● **Фрагмент документа**:
:::
Лежбища, или эшори, как на французский манер назывались эти отлогие побережья, были так переполнены, что охотники могли отсечь путь к морю трем или четырем сотням, это было под силу сделать группе из десяти-двенадцати человек, вооруженной баграми длиной приблизительно в 12 футов. Атака предпринималась ночью, и весьма важно было учесть направление ветра — с подветренной (то есть откуда дует ветер) стороны должны были находиться животные, а охотники — с наветренной, только так люди могли остаться до времени незамеченными.

Подойдя к лежбищу на расстояние приблизительно в триста-четыреста ярдов, пятеро из мужчин отправлялись вперед. Они ползком подкрадывались к самому стаду. Дело в том, что при малейшей опасности морские коровы устремляются вспять — к воде. В таком случае вряд ли кому бы то ни было удастся их остановить — и людям придется почитать за величайшее счастье уже то, что удалось избежать верной смерти, что животные не раздавили и не утопили их.

Когда все уже готово к нападению, первым приступает к делу человек, который по возможности имитирует багром тот мягкий удар бивнями, которым животные подталкивают друг друга вперед, охотник таким образом легонько дает багром под зад находящейся перед ним корове. То же самое он проделывает и со следующей коровой, заставляя ее подвинуться вверх по набережной, в противоположную от моря сторону, в это время один из его товарищей оберегает своего приятеля от коров, которые остались у него за спиной.

То же самое охотники проделывают, отойдя несколько в сторону к другой части эшори. Подталкивая коров, охотники движутся вдоль линии гона, которую они называют сечением. Все это время охотники хранят строжайшую тишину, но вот они начинают криком привлекать к себе внимание и поднимают неимоверный шум, чтобы до полусмерти напугать морских коров и посеять панику. Затем люди занимают положенные места вдоль всего сечения, при помощи ударов они понуждают коров идти вперед и пресекают всякое их намерение повернуть вспять. Отсеченные от воды и зашедшие далее других в глубь острова коровы и хотели бы развернуться и уйти в море, но со стороны воды на них напирают собратья, которых бьют и гонят им навстречу люди. В результате две группы коров наталкиваются друг на друга и образуют кучу-малу — груду тел высотой в двенадцать футов и более.
:::
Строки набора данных
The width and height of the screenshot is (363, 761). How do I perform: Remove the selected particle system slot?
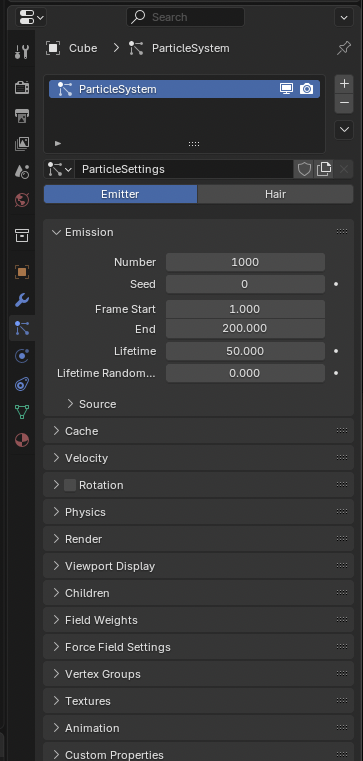click(x=344, y=103)
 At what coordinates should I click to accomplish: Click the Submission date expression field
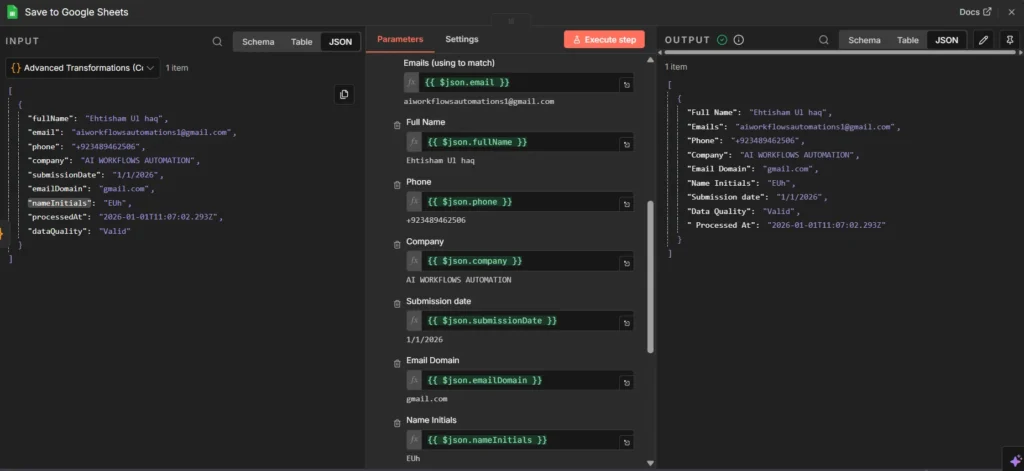(520, 321)
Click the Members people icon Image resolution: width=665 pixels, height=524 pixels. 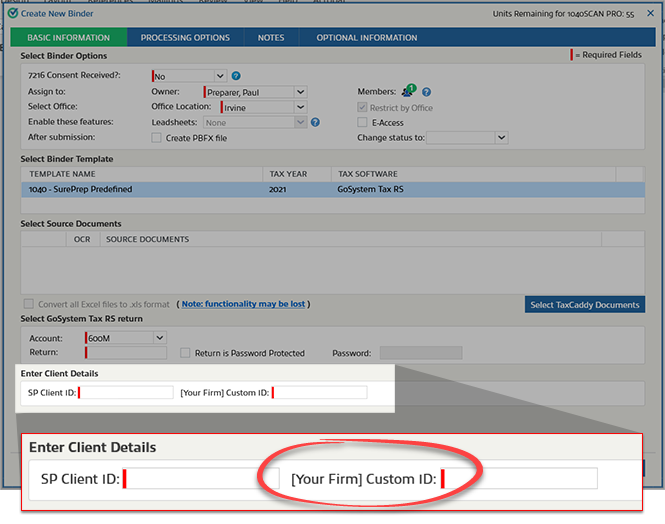coord(408,91)
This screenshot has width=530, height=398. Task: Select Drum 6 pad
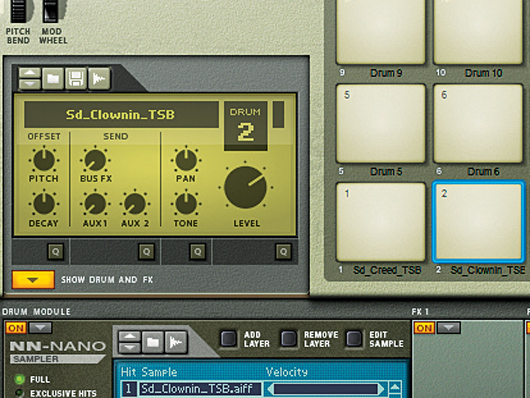(478, 123)
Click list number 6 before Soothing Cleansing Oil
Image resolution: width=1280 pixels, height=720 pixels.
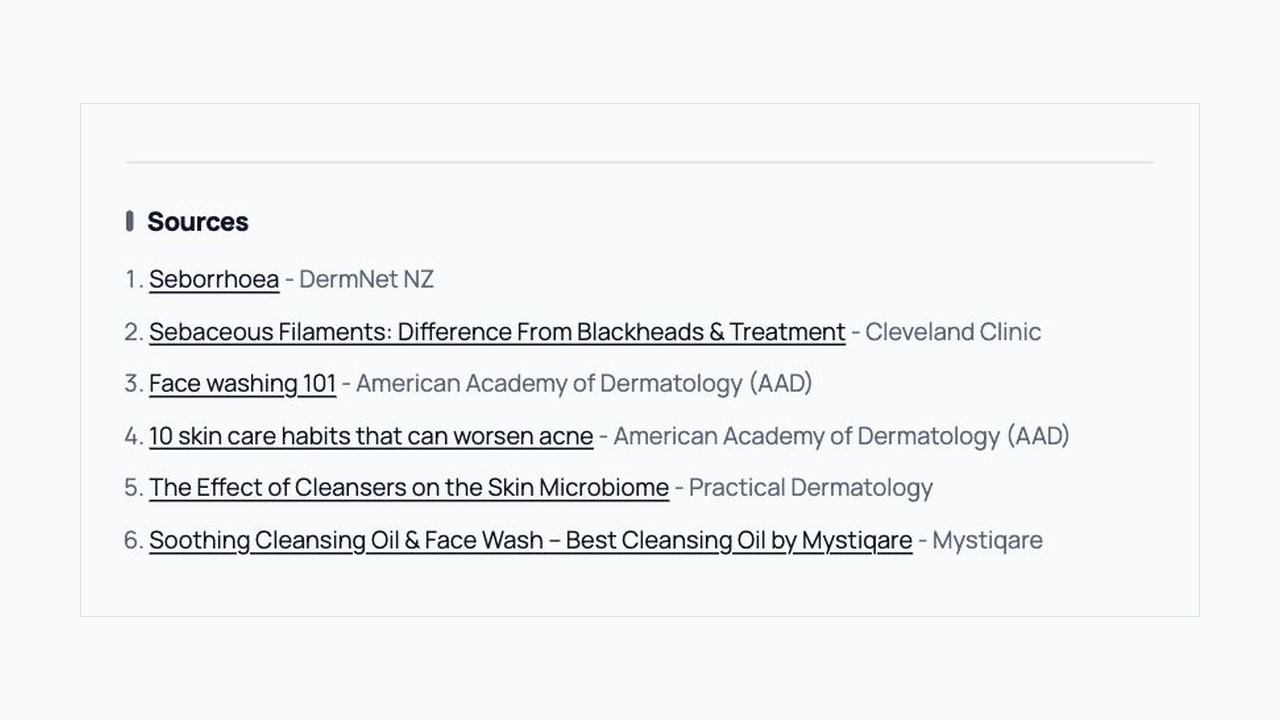click(134, 539)
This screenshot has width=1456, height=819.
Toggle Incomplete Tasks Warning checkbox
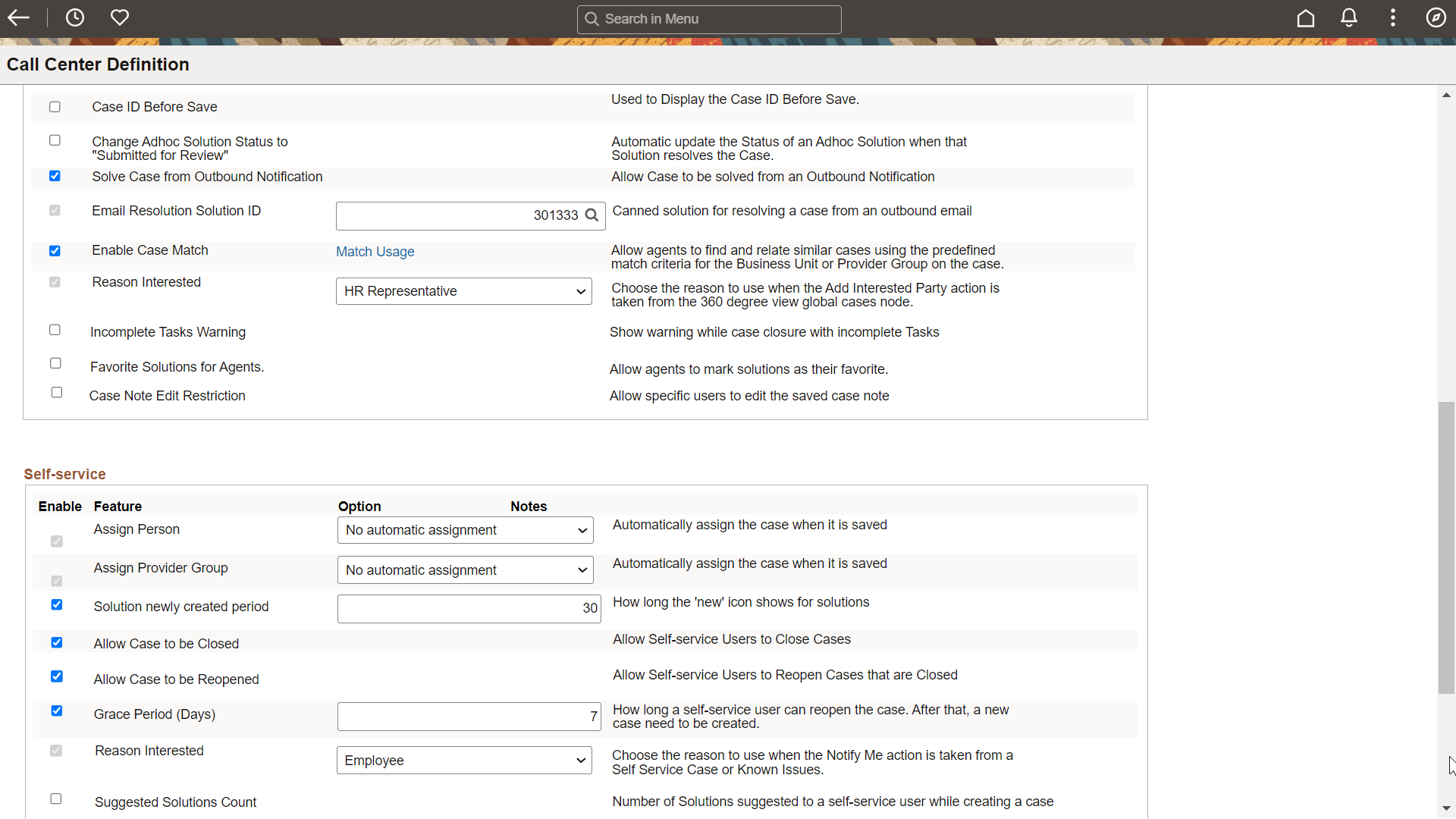point(55,330)
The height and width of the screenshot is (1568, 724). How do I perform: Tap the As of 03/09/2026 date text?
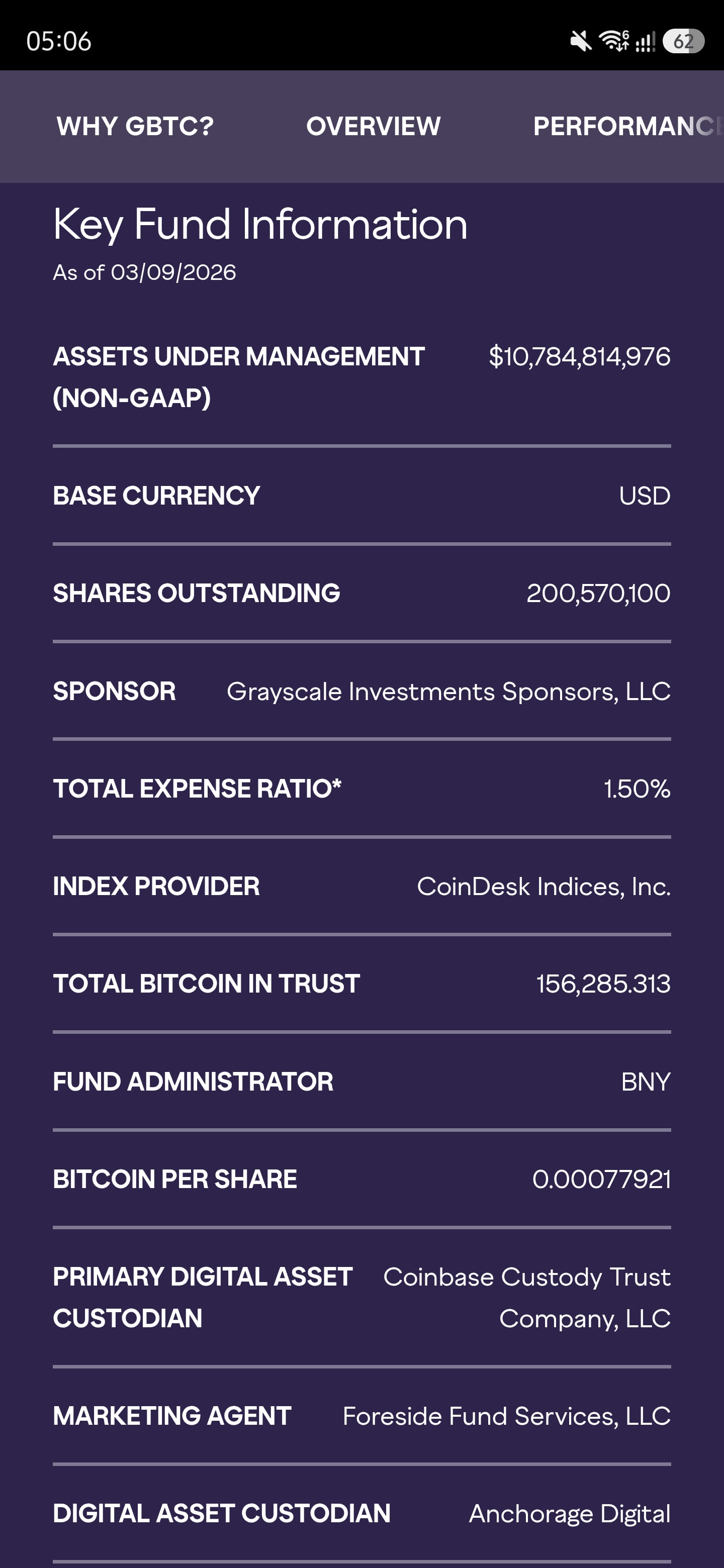pos(144,272)
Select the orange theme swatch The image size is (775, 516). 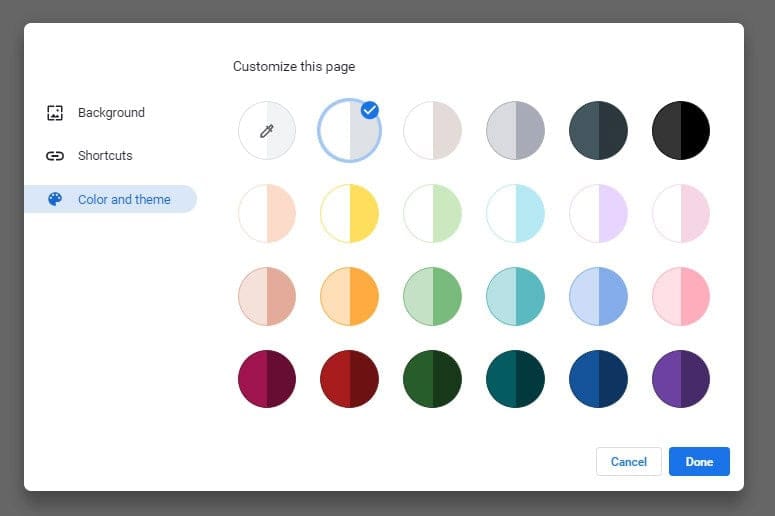point(349,297)
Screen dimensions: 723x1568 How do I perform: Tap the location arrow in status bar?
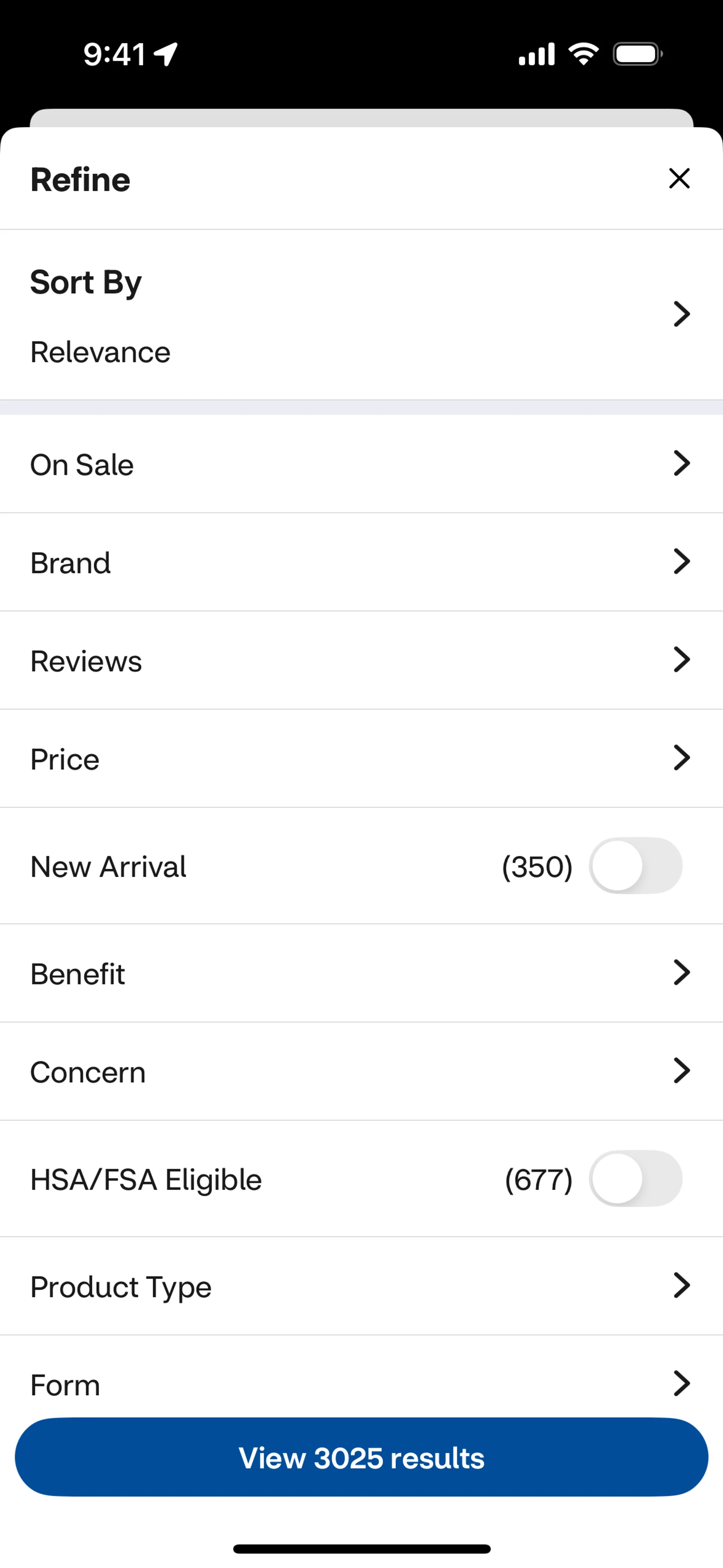(x=166, y=54)
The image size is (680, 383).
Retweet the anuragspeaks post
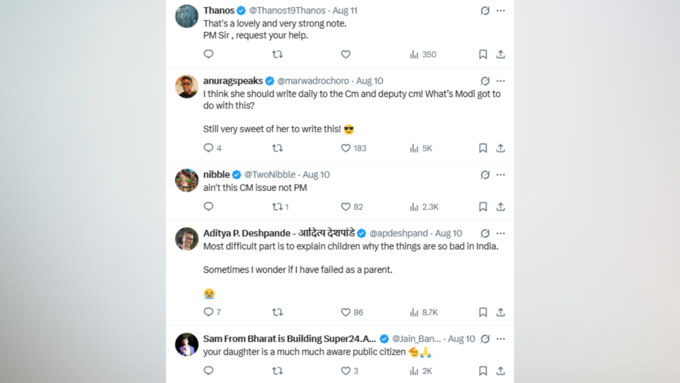pyautogui.click(x=277, y=148)
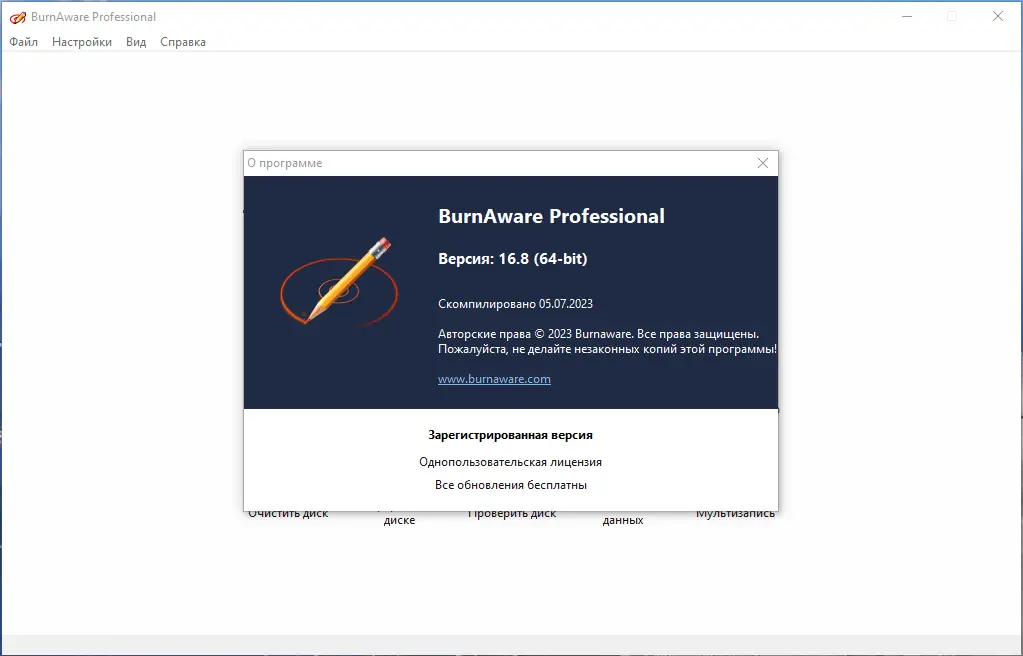The height and width of the screenshot is (656, 1023).
Task: Open the Вид menu
Action: click(x=135, y=42)
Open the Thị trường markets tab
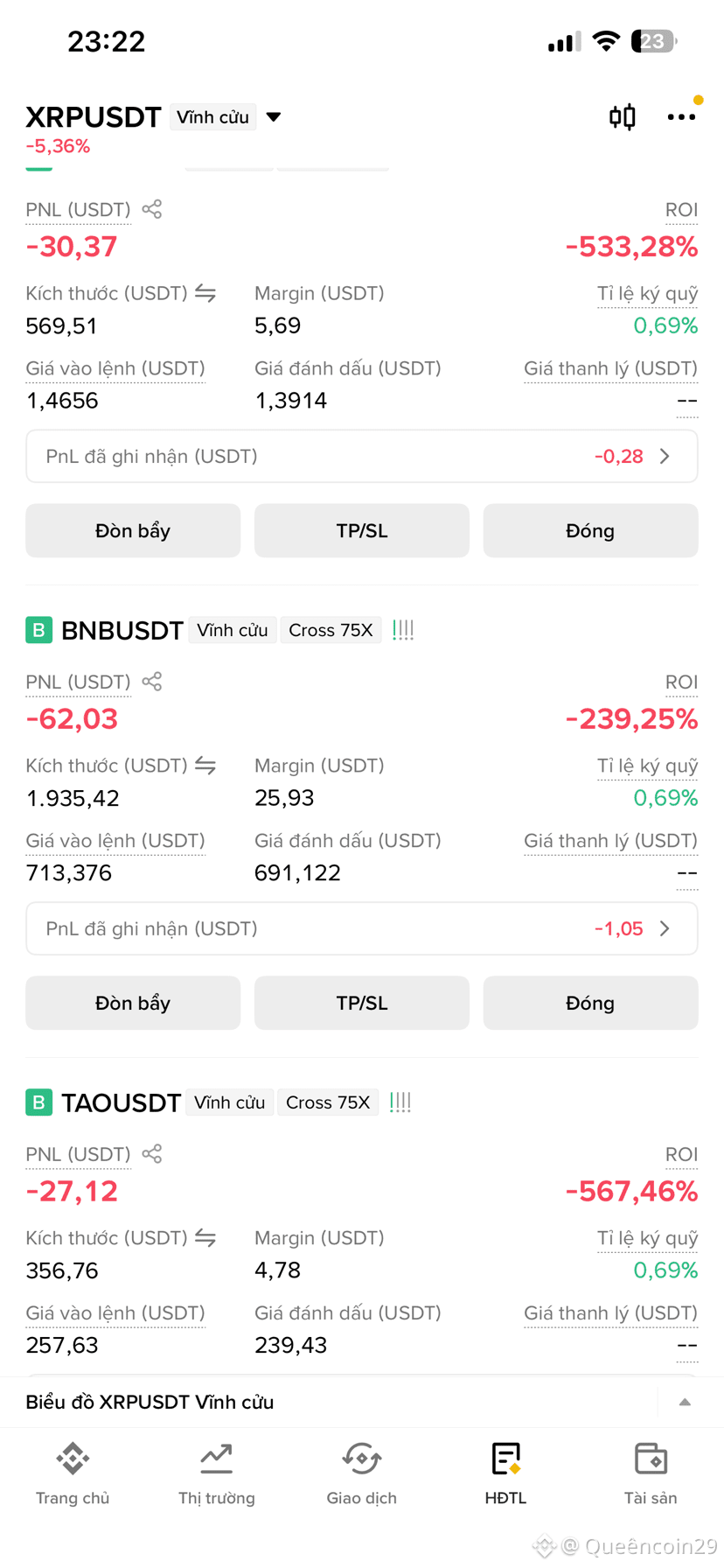 coord(217,1474)
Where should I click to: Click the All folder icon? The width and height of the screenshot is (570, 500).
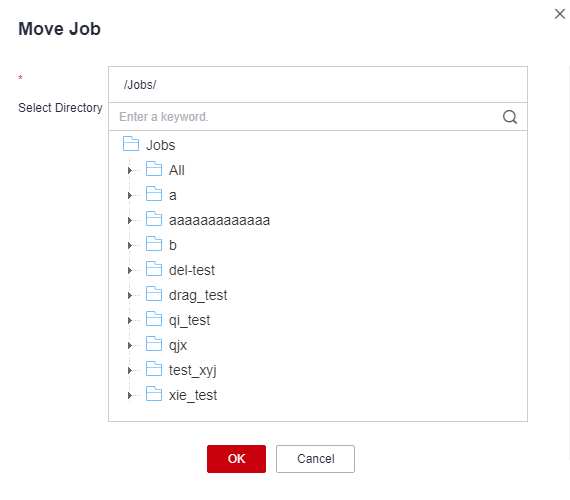click(154, 169)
:::
● **Цель**: Выведите дословно отрывок из фрагмента об охоте на морских коров. Начните с места, где стоят слова «То же самое охотники», и остановитесь после слов «футов и более.». Записи никак не связаны с текстом.

● **Результат упражнения**:
То же самое охотники проделывают, отойдя несколько в сторону к другой части эшори. Подталкивая коров, охотники движутся вдоль линии гона, которую они называют сечением. Все это время охотники хранят строжайшую тишину, но вот они начинают криком привлекать к себе внимание и поднимают неимоверный шум, чтобы до полусмерти напугать морских коров и посеять панику. Затем люди занимают положенные места вдоль всего сечения, при помощи ударов они понуждают коров идти вперед и пресекают всякое их намерение повернуть вспять. Отсеченные от воды и зашедшие далее других в глубь острова коровы и хотели бы развернуться и уйти в море, но со стороны воды на них напирают собратья, которых бьют и гонят им навстречу люди. В результате две группы коров наталкиваются друг на друга и образуют кучу-малу — груду тел высотой в двенадцать футов и более.